A run of records:
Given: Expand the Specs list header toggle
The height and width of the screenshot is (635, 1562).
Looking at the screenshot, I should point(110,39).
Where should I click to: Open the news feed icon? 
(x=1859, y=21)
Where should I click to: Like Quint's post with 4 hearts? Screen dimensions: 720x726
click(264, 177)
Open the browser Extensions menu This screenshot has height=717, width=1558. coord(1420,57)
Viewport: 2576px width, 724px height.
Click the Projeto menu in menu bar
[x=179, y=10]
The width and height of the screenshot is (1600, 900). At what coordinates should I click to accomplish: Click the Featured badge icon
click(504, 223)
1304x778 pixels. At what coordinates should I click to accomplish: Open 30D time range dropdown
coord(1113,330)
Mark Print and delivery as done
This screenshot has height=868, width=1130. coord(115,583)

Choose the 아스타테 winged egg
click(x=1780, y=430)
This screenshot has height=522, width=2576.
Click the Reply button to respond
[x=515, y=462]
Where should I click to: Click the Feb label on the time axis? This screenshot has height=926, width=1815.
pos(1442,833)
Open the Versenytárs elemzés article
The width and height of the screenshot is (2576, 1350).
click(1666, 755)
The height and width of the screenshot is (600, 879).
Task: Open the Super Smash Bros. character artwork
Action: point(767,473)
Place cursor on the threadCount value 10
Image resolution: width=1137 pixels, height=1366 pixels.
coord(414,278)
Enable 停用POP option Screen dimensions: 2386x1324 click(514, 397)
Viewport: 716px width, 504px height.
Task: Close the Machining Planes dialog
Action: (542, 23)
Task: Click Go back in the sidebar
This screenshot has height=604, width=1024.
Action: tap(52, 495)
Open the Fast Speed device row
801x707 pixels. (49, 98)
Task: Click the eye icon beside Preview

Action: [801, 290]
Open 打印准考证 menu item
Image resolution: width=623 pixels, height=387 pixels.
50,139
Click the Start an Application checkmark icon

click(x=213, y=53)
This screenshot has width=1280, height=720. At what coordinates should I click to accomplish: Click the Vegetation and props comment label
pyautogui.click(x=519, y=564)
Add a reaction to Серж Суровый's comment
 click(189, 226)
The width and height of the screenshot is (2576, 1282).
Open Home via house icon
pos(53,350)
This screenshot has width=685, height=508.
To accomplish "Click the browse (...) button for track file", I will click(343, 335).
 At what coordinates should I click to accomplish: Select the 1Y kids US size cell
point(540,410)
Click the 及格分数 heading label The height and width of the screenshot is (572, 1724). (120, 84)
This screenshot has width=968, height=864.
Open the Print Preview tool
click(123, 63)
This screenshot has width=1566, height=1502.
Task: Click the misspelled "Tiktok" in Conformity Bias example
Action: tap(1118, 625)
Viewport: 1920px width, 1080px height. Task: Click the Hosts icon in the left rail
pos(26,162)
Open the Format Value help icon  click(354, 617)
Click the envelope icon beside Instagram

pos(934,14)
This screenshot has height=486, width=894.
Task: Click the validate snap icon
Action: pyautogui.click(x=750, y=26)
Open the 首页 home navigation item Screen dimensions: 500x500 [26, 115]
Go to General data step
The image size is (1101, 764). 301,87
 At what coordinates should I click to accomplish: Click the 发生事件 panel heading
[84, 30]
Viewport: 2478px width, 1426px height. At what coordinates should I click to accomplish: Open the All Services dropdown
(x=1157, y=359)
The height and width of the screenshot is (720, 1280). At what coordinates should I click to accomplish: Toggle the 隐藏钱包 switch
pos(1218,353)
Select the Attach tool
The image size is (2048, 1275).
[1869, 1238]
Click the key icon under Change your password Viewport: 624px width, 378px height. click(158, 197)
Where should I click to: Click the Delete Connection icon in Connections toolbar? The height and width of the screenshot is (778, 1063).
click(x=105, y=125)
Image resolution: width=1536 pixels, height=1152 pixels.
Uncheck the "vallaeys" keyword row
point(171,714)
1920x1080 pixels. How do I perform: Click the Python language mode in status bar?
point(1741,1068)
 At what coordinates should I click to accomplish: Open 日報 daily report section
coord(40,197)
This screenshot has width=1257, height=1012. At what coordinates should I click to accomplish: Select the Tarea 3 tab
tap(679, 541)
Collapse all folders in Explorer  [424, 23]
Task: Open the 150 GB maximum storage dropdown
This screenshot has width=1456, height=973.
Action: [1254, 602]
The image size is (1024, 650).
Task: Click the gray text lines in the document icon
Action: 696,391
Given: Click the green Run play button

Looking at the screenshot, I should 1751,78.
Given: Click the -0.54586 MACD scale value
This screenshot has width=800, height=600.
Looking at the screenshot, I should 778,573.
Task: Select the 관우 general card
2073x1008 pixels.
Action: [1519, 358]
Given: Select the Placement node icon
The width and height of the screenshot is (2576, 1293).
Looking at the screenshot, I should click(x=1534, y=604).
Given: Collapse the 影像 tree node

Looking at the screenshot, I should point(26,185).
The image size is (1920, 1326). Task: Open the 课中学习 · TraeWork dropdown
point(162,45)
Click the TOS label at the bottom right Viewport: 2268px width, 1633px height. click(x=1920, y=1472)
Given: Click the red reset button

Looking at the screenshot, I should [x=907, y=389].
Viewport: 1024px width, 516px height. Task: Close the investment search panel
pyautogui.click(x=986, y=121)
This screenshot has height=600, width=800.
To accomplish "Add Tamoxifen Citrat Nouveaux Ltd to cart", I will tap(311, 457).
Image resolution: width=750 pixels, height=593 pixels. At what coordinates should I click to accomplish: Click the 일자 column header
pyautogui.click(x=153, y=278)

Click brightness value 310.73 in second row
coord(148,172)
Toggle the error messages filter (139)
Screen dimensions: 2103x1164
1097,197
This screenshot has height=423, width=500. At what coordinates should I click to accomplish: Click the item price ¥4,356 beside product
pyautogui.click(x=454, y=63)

■ **Aim of the task**
Please reproduce the listing above line for line, keeping every character unchanged.

■ **Problem solution**
Given: Expand the Specs list header toggle
The height and width of the screenshot is (635, 1562).
Looking at the screenshot, I should point(110,39).
Where should I click to: Open the news feed icon? 
(x=1859, y=21)
Where should I click to: Like Quint's post with 4 hearts? Screen dimensions: 720x726
click(264, 177)
Open the browser Extensions menu This screenshot has height=717, width=1558. coord(1420,57)
Viewport: 2576px width, 724px height.
Click the Projeto menu in menu bar
[x=179, y=10]
The width and height of the screenshot is (1600, 900). At what coordinates should I click to accomplish: Click the Featured badge icon
click(504, 223)
1304x778 pixels. At what coordinates should I click to accomplish: Open 30D time range dropdown
coord(1113,330)
Mark Print and delivery as done
This screenshot has height=868, width=1130. coord(115,583)

Choose the 아스타테 winged egg
click(x=1780, y=430)
This screenshot has height=522, width=2576.
Click the Reply button to respond
[x=515, y=462]
Where should I click to: Click the Feb label on the time axis? This screenshot has height=926, width=1815.
pos(1442,833)
Open the Versenytárs elemzés article
The width and height of the screenshot is (2576, 1350).
click(1666, 755)
The height and width of the screenshot is (600, 879).
Task: Open the Super Smash Bros. character artwork
Action: point(767,473)
Place cursor on the threadCount value 10
Image resolution: width=1137 pixels, height=1366 pixels.
coord(414,278)
Enable 停用POP option Screen dimensions: 2386x1324 click(514, 397)
Viewport: 716px width, 504px height.
Task: Close the Machining Planes dialog
Action: (542, 23)
Task: Click Go back in the sidebar
This screenshot has height=604, width=1024.
Action: tap(52, 495)
Open the Fast Speed device row
801x707 pixels. (49, 98)
Task: Click the eye icon beside Preview

Action: [801, 290]
Open 打印准考证 menu item
Image resolution: width=623 pixels, height=387 pixels.
50,139
Click the Start an Application checkmark icon

click(x=213, y=53)
This screenshot has width=1280, height=720. At what coordinates should I click to accomplish: Click the Vegetation and props comment label
pyautogui.click(x=519, y=564)
Add a reaction to Серж Суровый's comment
 click(189, 226)
The width and height of the screenshot is (2576, 1282).
Open Home via house icon
pos(53,350)
This screenshot has width=685, height=508.
To accomplish "Click the browse (...) button for track file", I will click(343, 335).
 At what coordinates should I click to accomplish: Select the 1Y kids US size cell
point(540,410)
Click the 及格分数 heading label The height and width of the screenshot is (572, 1724). (120, 84)
This screenshot has width=968, height=864.
Open the Print Preview tool
click(123, 63)
This screenshot has width=1566, height=1502.
Task: Click the misspelled "Tiktok" in Conformity Bias example
Action: tap(1118, 625)
Viewport: 1920px width, 1080px height. Task: Click the Hosts icon in the left rail
pos(26,162)
Open the Format Value help icon  click(354, 617)
Click the envelope icon beside Instagram

pos(934,14)
This screenshot has height=486, width=894.
Task: Click the validate snap icon
Action: pyautogui.click(x=750, y=26)
Open the 首页 home navigation item Screen dimensions: 500x500 [26, 115]
Go to General data step
The image size is (1101, 764). 301,87
 At what coordinates should I click to accomplish: Click the 发生事件 panel heading
[84, 30]
Viewport: 2478px width, 1426px height. At what coordinates should I click to accomplish: Open the All Services dropdown
(x=1157, y=359)
The height and width of the screenshot is (720, 1280). At what coordinates should I click to accomplish: Toggle the 隐藏钱包 switch
pos(1218,353)
Select the Attach tool
The image size is (2048, 1275).
[1869, 1238]
Click the key icon under Change your password Viewport: 624px width, 378px height. click(158, 197)
Where should I click to: Click the Delete Connection icon in Connections toolbar? The height and width of the screenshot is (778, 1063).
click(x=105, y=125)
Image resolution: width=1536 pixels, height=1152 pixels.
Uncheck the "vallaeys" keyword row
point(171,714)
1920x1080 pixels. How do I perform: Click the Python language mode in status bar?
point(1741,1068)
 At what coordinates should I click to accomplish: Open 日報 daily report section
coord(40,197)
This screenshot has width=1257, height=1012. At what coordinates should I click to accomplish: Select the Tarea 3 tab
tap(679, 541)
Collapse all folders in Explorer  [424, 23]
Task: Open the 150 GB maximum storage dropdown
This screenshot has width=1456, height=973.
Action: [1254, 602]
The image size is (1024, 650).
Task: Click the gray text lines in the document icon
Action: 696,391
Given: Click the green Run play button

Looking at the screenshot, I should 1751,78.
Given: Click the -0.54586 MACD scale value
This screenshot has width=800, height=600.
Looking at the screenshot, I should 778,573.
Task: Select the 관우 general card
2073x1008 pixels.
Action: [1519, 358]
Given: Select the Placement node icon
The width and height of the screenshot is (2576, 1293).
Looking at the screenshot, I should click(x=1534, y=604).
Given: Collapse the 影像 tree node

Looking at the screenshot, I should point(26,185).
The image size is (1920, 1326). Task: Open the 课中学习 · TraeWork dropdown
point(162,45)
Click the TOS label at the bottom right Viewport: 2268px width, 1633px height. click(x=1920, y=1472)
Given: Click the red reset button

Looking at the screenshot, I should [x=907, y=389].
Viewport: 1024px width, 516px height. Task: Close the investment search panel
pyautogui.click(x=986, y=121)
This screenshot has height=600, width=800.
To accomplish "Add Tamoxifen Citrat Nouveaux Ltd to cart", I will tap(311, 457).
Image resolution: width=750 pixels, height=593 pixels. At what coordinates should I click to accomplish: Click the 일자 column header
pyautogui.click(x=153, y=278)

Click brightness value 310.73 in second row
coord(148,172)
Toggle the error messages filter (139)
Screen dimensions: 2103x1164
1097,197
This screenshot has height=423, width=500. At what coordinates should I click to accomplish: Click the item price ¥4,356 beside product
pyautogui.click(x=454, y=63)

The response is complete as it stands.